Journal of Cellular Physiology
Volume 226, Issue 7, pages 1953–1959, July 2011
How to Cite
Ponce, D. P., Maturana, J. L., Cabello, P., Yefi, R., Niechi, I., Silva, E., Armisen, R., Galindo, M., Antonelli, M. and Tapia, J. C. (2011), Phosphorylation of AKT/PKB by CK2 is necessary for the AKT-dependent up-regulation of β-catenin transcriptional activity. J. Cell. Physiol., 226: 1953–1959. doi: 10.1002/jcp.22527
- Issue online: 19 APR 2011
- Version of Record online: 19 APR 2011
- Accepted manuscript online: 15 NOV 2010 12:00AM EST
- Manuscript Accepted: 28 OCT 2010
- Manuscript Received: 26 OCT 2010
- Fondo Nacional de Desarrollo Cientifico y Tecnologico (FONDECYT). Grant Numbers: 15010006, 1095234, 11070116
β-Catenin is a key protein in the canonical Wnt signaling pathway and in many cancers alterations in transcriptional activity of its components are observed. This pathway is up-regulated by the protein kinase CK2, but the underlying mechanism of this change is unknown. It has been demonstrated that CK2 hyperactivates AKT/PKB by phosphorylation at Ser129, and AKT phosphorylates β-catenin at Ser552, which in turn, promotes its nuclear localization and transcriptional activity.
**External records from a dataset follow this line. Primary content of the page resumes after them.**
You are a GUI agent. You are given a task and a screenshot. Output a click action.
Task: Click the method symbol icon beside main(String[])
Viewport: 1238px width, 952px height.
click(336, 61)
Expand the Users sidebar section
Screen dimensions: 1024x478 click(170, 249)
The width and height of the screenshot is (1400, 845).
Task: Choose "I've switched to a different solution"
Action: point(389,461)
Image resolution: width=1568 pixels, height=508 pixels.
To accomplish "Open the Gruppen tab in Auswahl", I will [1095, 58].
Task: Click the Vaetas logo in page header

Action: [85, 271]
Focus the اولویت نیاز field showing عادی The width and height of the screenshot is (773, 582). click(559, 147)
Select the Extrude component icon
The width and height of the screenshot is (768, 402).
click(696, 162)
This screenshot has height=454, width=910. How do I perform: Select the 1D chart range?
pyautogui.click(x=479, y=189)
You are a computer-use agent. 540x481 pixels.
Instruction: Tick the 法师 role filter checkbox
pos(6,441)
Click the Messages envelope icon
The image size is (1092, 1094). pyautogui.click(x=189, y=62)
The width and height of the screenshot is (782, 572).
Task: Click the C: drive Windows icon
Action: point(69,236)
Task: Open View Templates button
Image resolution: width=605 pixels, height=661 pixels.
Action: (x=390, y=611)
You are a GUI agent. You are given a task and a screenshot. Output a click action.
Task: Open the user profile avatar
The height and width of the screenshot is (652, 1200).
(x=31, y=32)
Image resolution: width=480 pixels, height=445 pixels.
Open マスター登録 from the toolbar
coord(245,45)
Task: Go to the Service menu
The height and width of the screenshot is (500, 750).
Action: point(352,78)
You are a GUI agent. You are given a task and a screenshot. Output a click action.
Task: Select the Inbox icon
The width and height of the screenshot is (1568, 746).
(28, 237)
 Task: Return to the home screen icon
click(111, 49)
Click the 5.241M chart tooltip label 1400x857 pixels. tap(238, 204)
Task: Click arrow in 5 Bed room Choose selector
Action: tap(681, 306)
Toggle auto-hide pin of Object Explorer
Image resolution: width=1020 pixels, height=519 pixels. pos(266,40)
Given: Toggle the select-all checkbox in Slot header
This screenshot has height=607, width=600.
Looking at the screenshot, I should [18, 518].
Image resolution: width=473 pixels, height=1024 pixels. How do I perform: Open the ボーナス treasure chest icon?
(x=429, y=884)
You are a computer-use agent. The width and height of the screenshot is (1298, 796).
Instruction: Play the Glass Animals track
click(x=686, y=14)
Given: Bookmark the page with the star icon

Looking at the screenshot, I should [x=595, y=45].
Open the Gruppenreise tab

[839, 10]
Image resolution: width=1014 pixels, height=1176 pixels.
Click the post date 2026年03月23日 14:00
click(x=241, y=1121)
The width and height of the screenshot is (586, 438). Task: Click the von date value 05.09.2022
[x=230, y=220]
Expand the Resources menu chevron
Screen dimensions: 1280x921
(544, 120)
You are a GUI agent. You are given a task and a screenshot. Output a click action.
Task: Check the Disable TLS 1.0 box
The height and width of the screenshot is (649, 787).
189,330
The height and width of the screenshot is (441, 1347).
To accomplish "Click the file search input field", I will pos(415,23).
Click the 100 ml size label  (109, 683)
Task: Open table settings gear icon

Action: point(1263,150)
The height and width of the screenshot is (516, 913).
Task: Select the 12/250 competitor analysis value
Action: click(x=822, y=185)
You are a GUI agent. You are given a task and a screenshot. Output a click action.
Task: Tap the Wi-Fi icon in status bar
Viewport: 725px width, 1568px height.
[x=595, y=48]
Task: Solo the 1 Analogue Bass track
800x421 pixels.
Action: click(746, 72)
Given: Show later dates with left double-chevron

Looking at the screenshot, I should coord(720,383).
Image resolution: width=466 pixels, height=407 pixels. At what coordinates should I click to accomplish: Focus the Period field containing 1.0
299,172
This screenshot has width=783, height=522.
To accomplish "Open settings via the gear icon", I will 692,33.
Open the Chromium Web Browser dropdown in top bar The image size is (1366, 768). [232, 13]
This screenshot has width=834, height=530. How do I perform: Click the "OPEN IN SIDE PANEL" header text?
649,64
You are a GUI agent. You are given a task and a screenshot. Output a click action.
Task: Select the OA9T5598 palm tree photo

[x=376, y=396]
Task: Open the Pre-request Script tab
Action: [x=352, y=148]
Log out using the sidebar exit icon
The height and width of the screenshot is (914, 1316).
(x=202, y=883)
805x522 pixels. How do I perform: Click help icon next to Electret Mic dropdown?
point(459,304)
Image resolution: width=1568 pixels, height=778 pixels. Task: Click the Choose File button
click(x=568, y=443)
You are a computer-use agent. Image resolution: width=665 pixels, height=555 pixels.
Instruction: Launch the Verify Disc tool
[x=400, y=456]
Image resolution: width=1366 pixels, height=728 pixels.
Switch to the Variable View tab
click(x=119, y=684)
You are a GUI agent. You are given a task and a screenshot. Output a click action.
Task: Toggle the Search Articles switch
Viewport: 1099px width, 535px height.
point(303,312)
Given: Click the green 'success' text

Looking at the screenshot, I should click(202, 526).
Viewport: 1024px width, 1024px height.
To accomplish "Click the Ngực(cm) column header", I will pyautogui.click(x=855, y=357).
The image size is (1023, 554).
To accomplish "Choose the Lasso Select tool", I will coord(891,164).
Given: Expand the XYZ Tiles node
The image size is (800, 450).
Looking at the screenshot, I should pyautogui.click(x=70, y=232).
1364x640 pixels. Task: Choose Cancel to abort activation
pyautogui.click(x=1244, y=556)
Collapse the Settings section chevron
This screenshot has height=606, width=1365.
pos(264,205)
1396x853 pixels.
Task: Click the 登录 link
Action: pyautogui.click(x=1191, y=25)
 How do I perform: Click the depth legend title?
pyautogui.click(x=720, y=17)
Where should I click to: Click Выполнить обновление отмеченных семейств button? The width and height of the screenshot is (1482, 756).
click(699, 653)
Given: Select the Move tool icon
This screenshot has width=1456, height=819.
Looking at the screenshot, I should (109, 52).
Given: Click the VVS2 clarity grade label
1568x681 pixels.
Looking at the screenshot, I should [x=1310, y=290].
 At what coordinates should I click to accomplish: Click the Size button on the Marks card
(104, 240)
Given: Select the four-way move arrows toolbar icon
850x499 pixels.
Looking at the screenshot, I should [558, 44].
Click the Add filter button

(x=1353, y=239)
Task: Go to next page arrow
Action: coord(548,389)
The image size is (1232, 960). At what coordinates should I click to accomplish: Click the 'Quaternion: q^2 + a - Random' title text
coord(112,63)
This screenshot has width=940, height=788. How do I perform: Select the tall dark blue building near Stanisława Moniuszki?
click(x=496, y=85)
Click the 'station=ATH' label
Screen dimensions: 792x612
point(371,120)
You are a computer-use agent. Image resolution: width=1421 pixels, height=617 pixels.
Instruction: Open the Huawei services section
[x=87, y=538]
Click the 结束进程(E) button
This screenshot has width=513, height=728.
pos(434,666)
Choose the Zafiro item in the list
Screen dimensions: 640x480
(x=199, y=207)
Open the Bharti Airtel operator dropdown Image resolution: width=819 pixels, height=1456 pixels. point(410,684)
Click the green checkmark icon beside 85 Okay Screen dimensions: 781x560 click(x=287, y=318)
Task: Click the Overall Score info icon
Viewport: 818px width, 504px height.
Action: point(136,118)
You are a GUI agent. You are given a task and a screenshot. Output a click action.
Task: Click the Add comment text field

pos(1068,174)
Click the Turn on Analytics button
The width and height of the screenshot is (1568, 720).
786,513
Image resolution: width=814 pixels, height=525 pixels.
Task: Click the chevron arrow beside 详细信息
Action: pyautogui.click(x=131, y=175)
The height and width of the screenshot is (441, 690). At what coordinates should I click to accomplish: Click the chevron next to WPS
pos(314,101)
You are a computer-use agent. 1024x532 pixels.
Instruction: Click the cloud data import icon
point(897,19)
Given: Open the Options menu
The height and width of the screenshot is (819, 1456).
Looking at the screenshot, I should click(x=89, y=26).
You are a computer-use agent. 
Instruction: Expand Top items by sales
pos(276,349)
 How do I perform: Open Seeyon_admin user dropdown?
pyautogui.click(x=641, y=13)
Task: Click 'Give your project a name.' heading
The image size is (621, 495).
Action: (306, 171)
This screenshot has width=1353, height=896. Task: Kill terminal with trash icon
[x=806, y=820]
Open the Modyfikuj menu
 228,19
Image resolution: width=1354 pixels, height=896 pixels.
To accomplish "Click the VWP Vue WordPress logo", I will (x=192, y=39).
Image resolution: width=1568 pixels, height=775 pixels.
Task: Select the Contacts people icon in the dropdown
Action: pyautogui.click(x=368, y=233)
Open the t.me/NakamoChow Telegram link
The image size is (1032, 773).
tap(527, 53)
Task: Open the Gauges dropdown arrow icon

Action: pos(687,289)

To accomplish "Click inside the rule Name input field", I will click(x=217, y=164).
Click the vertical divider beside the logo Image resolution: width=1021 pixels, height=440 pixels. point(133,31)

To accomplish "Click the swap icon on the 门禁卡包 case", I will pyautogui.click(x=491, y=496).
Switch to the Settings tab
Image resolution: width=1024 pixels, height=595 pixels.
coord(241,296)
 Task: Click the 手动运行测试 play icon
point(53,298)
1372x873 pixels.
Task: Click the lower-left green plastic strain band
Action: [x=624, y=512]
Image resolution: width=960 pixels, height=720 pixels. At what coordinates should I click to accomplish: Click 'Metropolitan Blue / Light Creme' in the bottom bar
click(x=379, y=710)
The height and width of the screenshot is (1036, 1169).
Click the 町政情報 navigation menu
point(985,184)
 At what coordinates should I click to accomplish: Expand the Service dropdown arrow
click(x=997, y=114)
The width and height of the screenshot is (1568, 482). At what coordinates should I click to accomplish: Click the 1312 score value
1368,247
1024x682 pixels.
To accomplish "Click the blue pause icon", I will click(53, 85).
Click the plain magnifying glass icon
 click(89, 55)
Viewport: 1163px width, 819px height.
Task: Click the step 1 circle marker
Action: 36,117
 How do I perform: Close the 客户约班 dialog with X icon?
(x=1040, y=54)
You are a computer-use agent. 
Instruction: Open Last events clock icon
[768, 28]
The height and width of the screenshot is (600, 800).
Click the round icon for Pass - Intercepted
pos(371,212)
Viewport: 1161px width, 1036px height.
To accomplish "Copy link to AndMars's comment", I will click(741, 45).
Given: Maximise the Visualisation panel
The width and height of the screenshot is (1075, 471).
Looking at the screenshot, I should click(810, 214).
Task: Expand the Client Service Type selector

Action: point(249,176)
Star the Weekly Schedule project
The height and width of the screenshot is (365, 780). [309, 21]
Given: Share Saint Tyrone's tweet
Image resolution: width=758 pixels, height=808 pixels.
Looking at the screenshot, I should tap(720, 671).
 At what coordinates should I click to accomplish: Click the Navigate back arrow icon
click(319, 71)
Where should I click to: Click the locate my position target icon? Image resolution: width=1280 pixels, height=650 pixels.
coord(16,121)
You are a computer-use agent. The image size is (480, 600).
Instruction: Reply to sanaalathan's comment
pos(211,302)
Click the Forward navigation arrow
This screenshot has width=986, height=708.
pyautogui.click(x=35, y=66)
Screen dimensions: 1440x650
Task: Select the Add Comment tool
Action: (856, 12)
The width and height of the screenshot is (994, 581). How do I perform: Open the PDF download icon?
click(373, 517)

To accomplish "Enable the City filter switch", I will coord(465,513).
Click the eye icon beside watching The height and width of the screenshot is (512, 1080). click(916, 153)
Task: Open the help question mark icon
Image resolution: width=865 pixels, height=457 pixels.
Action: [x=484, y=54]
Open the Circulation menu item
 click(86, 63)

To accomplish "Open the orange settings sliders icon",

However, the consequences of CK2-dependent hyperactivation of AKT on β-catenin activity and cell viability have not been evaluated. We assessed this regulatory process by manipulating the activity of CK2 and AKT through overexpression of wild-type, constitutively active and dominant negative forms of these proteins as well as analyzing β-catenin-dependent transcriptional activity, survivin expression and viability in HEK-293T cells. We observed that CK2α overexpression up-regulated the β-catenin transcriptional activity, which correlated to an increased nuclear localization of β-catenin as well as survivin expression. Importantly, these effects were strongly reversed when an AKT-S129A mutant was co-expressed in the same cells, followed by a significant decrease in cell viability but no changes in β-catenin stability. Taken together, the data suggest that the CK2α-dependent up-regulation of β-catenin activity requires phosphorylation of AKT in human embryonic kidney cells. J. Cell. Physiol. 226: 1953–1959, 2011. © 2010 Wiley-Liss, Inc.